Production and evaluation of [67Ga]-DTPA-Rituximab

Background: In order to obtain an anti-CD20 conjugate to be used in future therapeutic studies with therapeutic radioisotopes, 67Ga-labeled antibody was prepared as a model of metal chelated immunoconjugate for preliminary dosimetric and biodistribution studies. Materials and Methods: Rituximab was labeled with [67Ga]-gallium chloride after residulation with freshly prepared cyclic DTPAdianhydride. The best results of the conjugation were obtained by the addition of 1 ml of a rituximab pharmaceutical solution (5 mg/ml, in phosphate buffer, pH=8) to a glass tube pre-coated with DTPAdianhydride (0.01 mg) at 25|o|C with continuous mild stirring for 30 min.

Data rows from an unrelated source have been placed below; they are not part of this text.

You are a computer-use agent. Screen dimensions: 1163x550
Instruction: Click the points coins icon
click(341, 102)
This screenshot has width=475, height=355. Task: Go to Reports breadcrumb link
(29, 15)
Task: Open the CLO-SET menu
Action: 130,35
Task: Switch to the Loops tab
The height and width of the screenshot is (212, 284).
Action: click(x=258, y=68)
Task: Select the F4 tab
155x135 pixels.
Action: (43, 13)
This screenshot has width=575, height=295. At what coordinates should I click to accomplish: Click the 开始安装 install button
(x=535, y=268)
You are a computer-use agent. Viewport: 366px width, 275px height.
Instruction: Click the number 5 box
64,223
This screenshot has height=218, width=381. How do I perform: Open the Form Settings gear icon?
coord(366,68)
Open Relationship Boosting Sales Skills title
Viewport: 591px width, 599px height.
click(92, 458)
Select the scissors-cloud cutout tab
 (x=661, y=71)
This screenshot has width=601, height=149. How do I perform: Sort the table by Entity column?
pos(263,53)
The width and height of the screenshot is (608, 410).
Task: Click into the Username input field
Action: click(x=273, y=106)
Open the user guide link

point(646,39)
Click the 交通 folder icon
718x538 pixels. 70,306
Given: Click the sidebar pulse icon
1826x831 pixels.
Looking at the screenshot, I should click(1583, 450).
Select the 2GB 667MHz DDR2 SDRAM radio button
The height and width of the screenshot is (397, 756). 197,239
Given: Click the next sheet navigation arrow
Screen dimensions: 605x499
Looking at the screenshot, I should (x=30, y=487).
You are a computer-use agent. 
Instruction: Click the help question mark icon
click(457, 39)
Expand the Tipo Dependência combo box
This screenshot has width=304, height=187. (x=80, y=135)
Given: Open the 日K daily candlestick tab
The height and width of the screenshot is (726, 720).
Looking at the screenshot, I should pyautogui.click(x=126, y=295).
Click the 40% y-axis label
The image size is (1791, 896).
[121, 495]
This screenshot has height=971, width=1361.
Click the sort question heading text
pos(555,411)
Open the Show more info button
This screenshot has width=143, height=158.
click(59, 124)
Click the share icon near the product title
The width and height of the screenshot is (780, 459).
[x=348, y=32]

The final isotonic 67Ga-DTPArituximab complex was checked by gel electrophoresis for radiolysis/chemolysis control. Radio-TLC was performed to ensure the formation of only one species. Preliminary in vivo studies in normal rat model were performed to determine the biodistribution of the radioimmunoconjugate up to 6 hours. Results: Radio-thin layer chromatography showed an overall radiochemical purity of 96-99% at optimized conditions (specific activity =300-500 MBq/mg, labeling efficiency 77%). Gel electrophoresis showed no protein cleavage after radiolabeling. Conclusion: Preliminary in vivo studies in normal rat model showed [67Ga]-DTPA-rituximab is a good probe for bio-dosimetry of therapeutic rituximab conjugates.